Major Hartnett was hired to train members of the RSNF. In one respect, he was a consultant whose work was part of the regular business of Basil. On the other hand, providing training to members of the RSNF obviously was part of the regular business of the RSNF.

CONCLUSION

Under the five-part test above, we consider it undeniable that, for purposes of the constitutional prohibition, Major Hartnett was an employee of the Saudi Arabian government which had the power to fire him and, equally important, to control his conduct by supervising and directing his activities. It is the right, not necessarily the exercise thereof, that is important. See B-165378, Oct. 25, 1968.

The overriding purpose of Article I, section 9, clause 8, of the Constitution is to prevent any "influence by foreign governments upon officers of the United States." See 24 Op. Atty. Gen. 116 (1902). Our consistent position has been to give this constitutional provision the broadest possible scope and application. See 58 Comp.Gen. 487, 493 (1979). It is not our task to decide what services for foreign governments may be performed by a retired military member. Rather, Congress has seen fit to delegate this responsibility to the Secretary of the service concerned (the Secretary of the Navy in this case) and the Secretary of State under 37 U.S.C. Sec. 908. We believe that authority should have been utilized in Major Hartnett's case.

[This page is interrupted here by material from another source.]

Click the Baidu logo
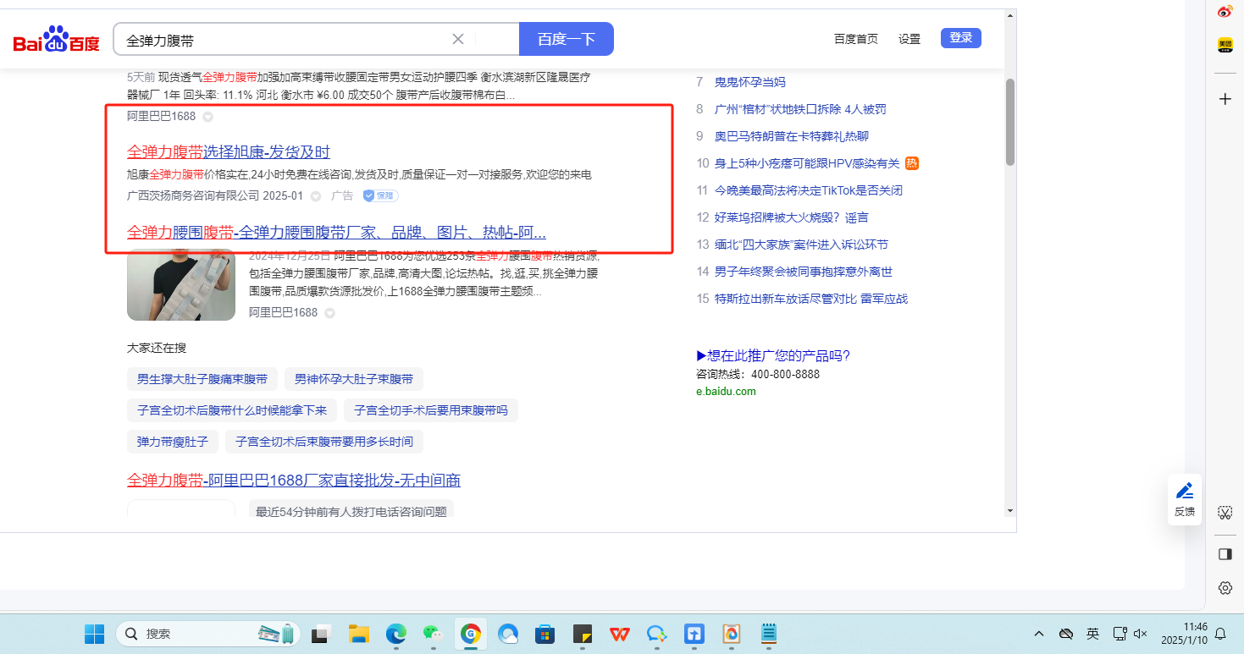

We do not lightly hold that Major Hartnett was required to forfeit his retired pay. However, this is a necessary consequence of the applicable legal provisions and Major Hartnett's refusal to seek approval for his employment. Therefore, our prior decision is affirmed.

/1/ Major Hartnett is no longer employed by Frank E. Basil, Inc.

/2/ SIBC-Basil is a joint venture of a Saudi International Business Centre, a privately-owned Saudi company, and Frank E. Basil, Inc., which provides technical support and on-the-job training services to RSNF.

/3/ Basil contends that one of our prior decisions applying the five-part test-- 53 Comp.Gen. 753 (1974)-- is factually distinguishable from Major Hartnett's case. We agree; however, that decision was cited only for its description of the test itself.